Stress-reducing psychological intervention helps to increase survival and quality of life among women with recurrent breast cancer over the long-term, according to results of a Phase III study published in Clinical Cancer Research, a journal of the American Association for Cancer Research.
"Patients in the intervention arm evidenced significant emotional improvement and more favorable immune responses in the year following recurrence diagnosis. In contrast, stress remained unabated and immunity significantly declined in the assessment-only group," said lead researcher Barbara L. Andersen, Ph.D., professor in the department of psychology at the Ohio State University, Columbus, and a researcher at the Ohio State University Comprehensive Cancer Center -- James Cancer Hospital and Solove Research Institute.

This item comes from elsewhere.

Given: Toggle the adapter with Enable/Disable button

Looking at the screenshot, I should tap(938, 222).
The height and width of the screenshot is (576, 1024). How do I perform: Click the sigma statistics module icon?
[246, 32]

Psychological stress leads to disruptions in quality of life, health behaviors and immunity, all of which contribute to poorer health outcomes.

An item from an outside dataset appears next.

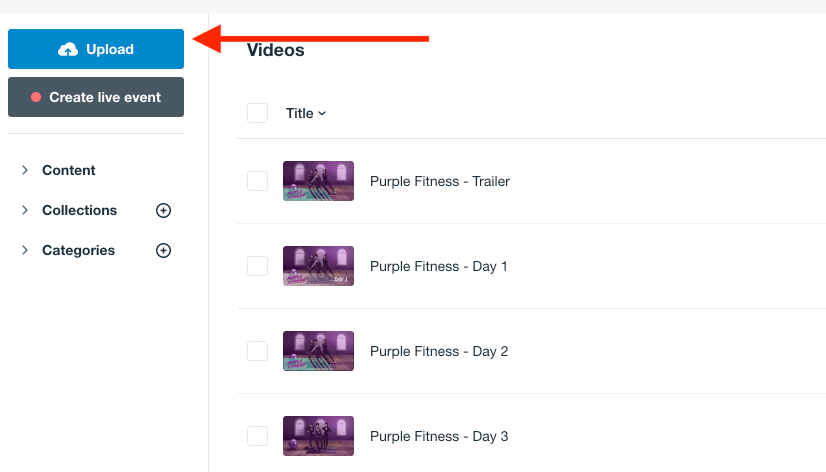This screenshot has height=472, width=826.
Task: Expand the Categories section chevron
Action: tap(25, 250)
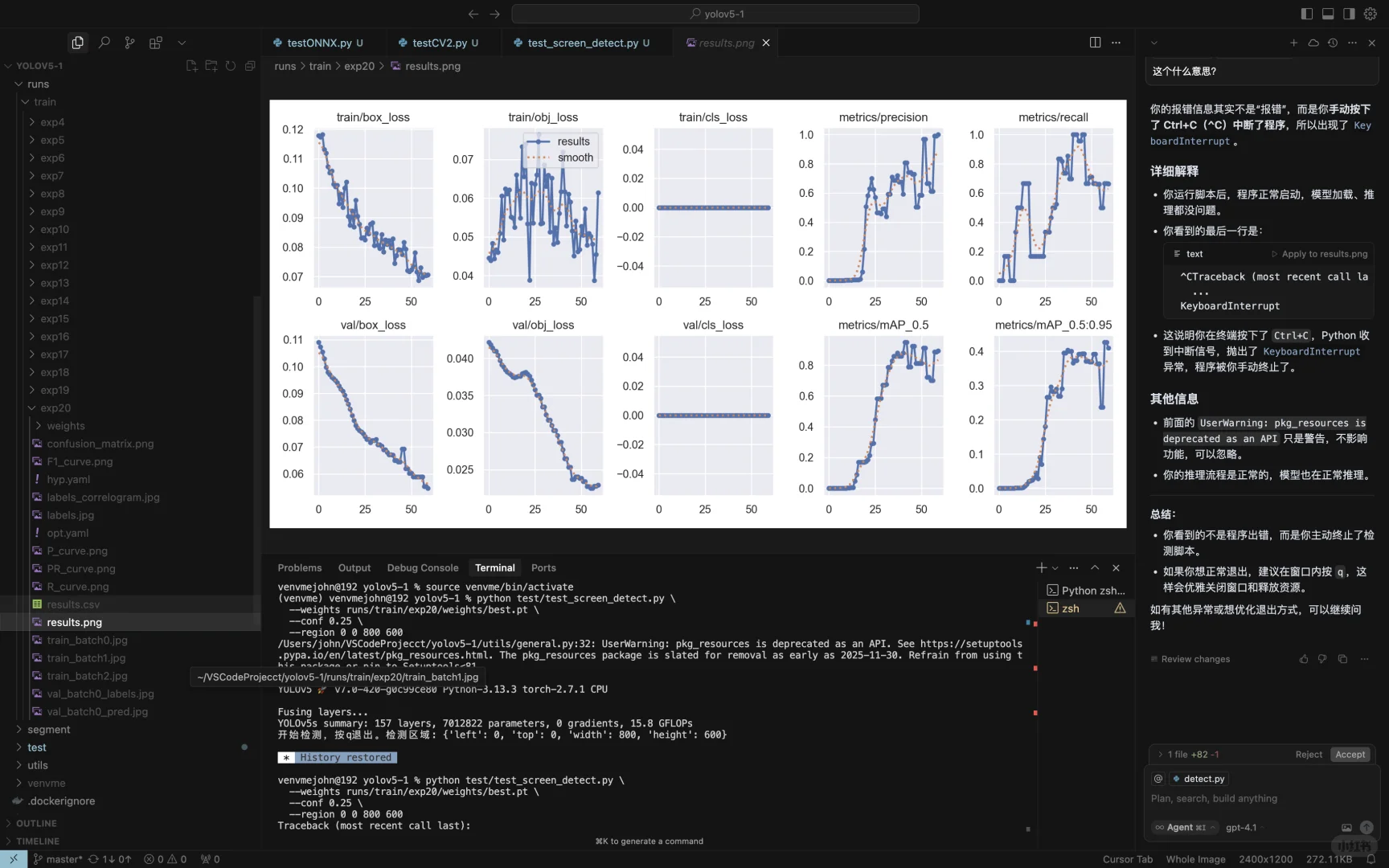Select the Source Control icon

In a previously conducted study, The Stress and Immunity Breast Cancer Project, Andersen and colleagues reported that after an average of 11 years of follow-up, women who received psychological intervention had a 45 percent reduced risk of breast cancer recurrence, demonstrating positive effects. For this follow-up, they tested the same hypothesis with the endpoint being death from breast cancer.
Participants included 227 women with newly diagnosed Stage II or III breast cancer; they were randomized to receive a psychological intervention or assessment only. Psychological intervention included the following clinical objectives for patients: understand the nature of cancer stress; learn tangible ways to reduce stress and improve quality of life; maintain adherence and follow-up to cancer care; enhance communication with medical care providers; increase well-being during treatment, facilitate recovery and improve overall health.

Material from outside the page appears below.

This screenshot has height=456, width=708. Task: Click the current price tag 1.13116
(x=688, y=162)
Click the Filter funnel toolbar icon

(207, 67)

During follow-up, 62 women were diagnosed with recurrent breast cancer. After recurrence, women who had earlier received the psychological intervention had a 59 percent reduction in the risk of dying of breast cancer.
According to Andersen, these results "show enduring benefits from the psychological intervention that were never previously considered or observed," and suggest that the intervention's mechanisms affected patients' risks for recurrence and for breast cancer death.
"Survival advantages occurred above and beyond the improvements from state-of-the-science oncology treatments received at an NCI-designated comprehensive cancer center," Andersen said. "An empirically supported psychological intervention for cancer patients can yield robust gains of enduring quality, and ones that may include important health benefits."
Sarah Gehlert, Ph.D., E. Desmond Lee professor of racial and ethnic diversity, The Brown School, Washington University, St. Louis, said the results of this study are unique because they provide longitudinal evidence of the benefits of psychological intervention in this study population, and are based on a solid theoretical base.
"We currently have few empirically supported psychosocial interventions for use with women who have been diagnosed with breast cancer," she said. "An intervention that increased survival would be incredibly valuable. It represents a new tool for improving the lives of women with breast cancer."
Gehlert, who is not affiliated with this study, believes this research will provide a template for future health services research in breast cancer.
"Dr. Andersen's intervention provides a strong model for translation in breast cancer research," she said. "These results are extremely heartening, because it shows that a psychological intervention can have long-term positive effects."